(Saved entries)
· · · · · · ·

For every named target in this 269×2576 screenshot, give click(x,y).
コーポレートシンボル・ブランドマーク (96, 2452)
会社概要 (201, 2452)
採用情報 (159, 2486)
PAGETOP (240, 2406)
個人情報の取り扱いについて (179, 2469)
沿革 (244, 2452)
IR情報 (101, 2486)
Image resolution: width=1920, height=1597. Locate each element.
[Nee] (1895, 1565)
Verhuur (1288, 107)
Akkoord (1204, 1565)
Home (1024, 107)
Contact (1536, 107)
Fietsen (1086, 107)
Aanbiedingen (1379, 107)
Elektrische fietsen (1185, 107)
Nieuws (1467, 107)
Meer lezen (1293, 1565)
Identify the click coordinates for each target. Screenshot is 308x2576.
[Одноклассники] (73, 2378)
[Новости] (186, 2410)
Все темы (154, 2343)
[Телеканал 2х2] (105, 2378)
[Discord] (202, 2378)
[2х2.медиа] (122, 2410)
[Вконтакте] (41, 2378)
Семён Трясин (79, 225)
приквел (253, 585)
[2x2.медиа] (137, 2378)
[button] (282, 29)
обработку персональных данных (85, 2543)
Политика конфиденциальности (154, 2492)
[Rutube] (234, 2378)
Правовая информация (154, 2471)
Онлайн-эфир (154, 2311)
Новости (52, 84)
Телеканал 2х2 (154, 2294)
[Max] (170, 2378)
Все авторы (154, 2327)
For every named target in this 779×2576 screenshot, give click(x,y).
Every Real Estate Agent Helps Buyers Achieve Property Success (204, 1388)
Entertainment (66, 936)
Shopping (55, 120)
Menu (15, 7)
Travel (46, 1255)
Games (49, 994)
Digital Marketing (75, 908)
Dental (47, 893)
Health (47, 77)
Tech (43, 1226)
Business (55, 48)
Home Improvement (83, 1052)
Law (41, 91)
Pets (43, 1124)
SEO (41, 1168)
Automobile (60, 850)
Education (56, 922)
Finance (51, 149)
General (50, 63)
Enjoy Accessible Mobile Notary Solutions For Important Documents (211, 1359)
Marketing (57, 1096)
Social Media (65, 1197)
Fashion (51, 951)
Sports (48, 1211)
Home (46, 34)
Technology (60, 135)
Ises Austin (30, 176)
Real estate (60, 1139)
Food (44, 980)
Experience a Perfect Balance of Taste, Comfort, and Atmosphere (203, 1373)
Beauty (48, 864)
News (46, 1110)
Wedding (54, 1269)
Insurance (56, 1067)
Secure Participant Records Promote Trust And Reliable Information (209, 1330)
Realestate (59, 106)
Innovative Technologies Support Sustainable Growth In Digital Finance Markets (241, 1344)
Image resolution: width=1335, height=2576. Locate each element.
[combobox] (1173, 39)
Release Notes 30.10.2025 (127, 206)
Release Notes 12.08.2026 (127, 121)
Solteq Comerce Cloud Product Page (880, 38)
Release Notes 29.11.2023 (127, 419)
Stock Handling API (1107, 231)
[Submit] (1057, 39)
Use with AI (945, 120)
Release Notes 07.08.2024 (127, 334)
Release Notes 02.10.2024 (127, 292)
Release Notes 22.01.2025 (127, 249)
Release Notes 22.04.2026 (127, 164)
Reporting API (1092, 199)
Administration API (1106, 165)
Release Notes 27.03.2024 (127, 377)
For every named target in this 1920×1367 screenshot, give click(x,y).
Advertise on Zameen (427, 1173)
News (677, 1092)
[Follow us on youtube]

· · · · · · ·

* Work to complete *
The response has to give back every record verbatim.

* Written response *
For every named target in this 269×2576 screenshot, give click(x,y).
コーポレートシンボル・ブランドマーク (96, 2452)
会社概要 (201, 2452)
採用情報 (159, 2486)
PAGETOP (240, 2406)
個人情報の取り扱いについて (179, 2469)
沿革 (244, 2452)
IR情報 (101, 2486)
Image resolution: width=1920, height=1597. Locate each element.
[Nee] (1895, 1565)
Verhuur (1288, 107)
Akkoord (1204, 1565)
Home (1024, 107)
Contact (1536, 107)
Fietsen (1086, 107)
Aanbiedingen (1379, 107)
Elektrische fietsen (1185, 107)
Nieuws (1467, 107)
Meer lezen (1293, 1565)
Identify the click coordinates for each target. Screenshot is 308x2576.
[Одноклассники] (73, 2378)
[Новости] (186, 2410)
Все темы (154, 2343)
[Телеканал 2х2] (105, 2378)
[Discord] (202, 2378)
[2х2.медиа] (122, 2410)
[Вконтакте] (41, 2378)
Семён Трясин (79, 225)
приквел (253, 585)
[2x2.медиа] (137, 2378)
[button] (282, 29)
обработку персональных данных (85, 2543)
Политика конфиденциальности (154, 2492)
[Rutube] (234, 2378)
Правовая информация (154, 2471)
Онлайн-эфир (154, 2311)
Новости (52, 84)
Телеканал 2х2 (154, 2294)
[Max] (170, 2378)
Все авторы (154, 2327)
For every named target in this 779×2576 screenshot, give click(x,y).
Every Real Estate Agent Helps Buyers Achieve Property Success (204, 1388)
Entertainment (66, 936)
Shopping (55, 120)
Menu (15, 7)
Travel (46, 1255)
Games (49, 994)
Digital Marketing (75, 908)
Dental (47, 893)
Health (47, 77)
Tech (43, 1226)
Business (55, 48)
Home Improvement (83, 1052)
Law (41, 91)
Pets (43, 1124)
SEO (41, 1168)
Automobile (60, 850)
Education (56, 922)
Finance (51, 149)
General (50, 63)
Enjoy Accessible Mobile Notary Solutions For Important Documents (211, 1359)
Marketing (57, 1096)
Social Media (65, 1197)
Fashion (51, 951)
Sports (48, 1211)
Home (46, 34)
Technology (60, 135)
Ises Austin (30, 176)
Real estate (60, 1139)
Food (44, 980)
Experience a Perfect Balance of Taste, Comfort, and Atmosphere (203, 1373)
Beauty (48, 864)
News (46, 1110)
Wedding (54, 1269)
Insurance (56, 1067)
Secure Participant Records Promote Trust And Reliable Information (209, 1330)
Realestate (59, 106)
Innovative Technologies Support Sustainable Growth In Digital Finance Markets (241, 1344)
Image resolution: width=1335, height=2576. Locate each element.
[combobox] (1173, 39)
Release Notes 30.10.2025 (127, 206)
Release Notes 12.08.2026 (127, 121)
Solteq Comerce Cloud Product Page (880, 38)
Release Notes 29.11.2023 (127, 419)
Stock Handling API (1107, 231)
[Submit] (1057, 39)
Use with AI (945, 120)
Release Notes 07.08.2024 (127, 334)
Release Notes 02.10.2024 (127, 292)
Release Notes 22.01.2025 (127, 249)
Release Notes 22.04.2026 (127, 164)
Reporting API (1092, 199)
Administration API (1106, 165)
Release Notes 27.03.2024 (127, 377)
For every named target in this 1920×1367 screenshot, give click(x,y).
Advertise on Zameen (427, 1173)
News (677, 1092)
[Follow us on youtube]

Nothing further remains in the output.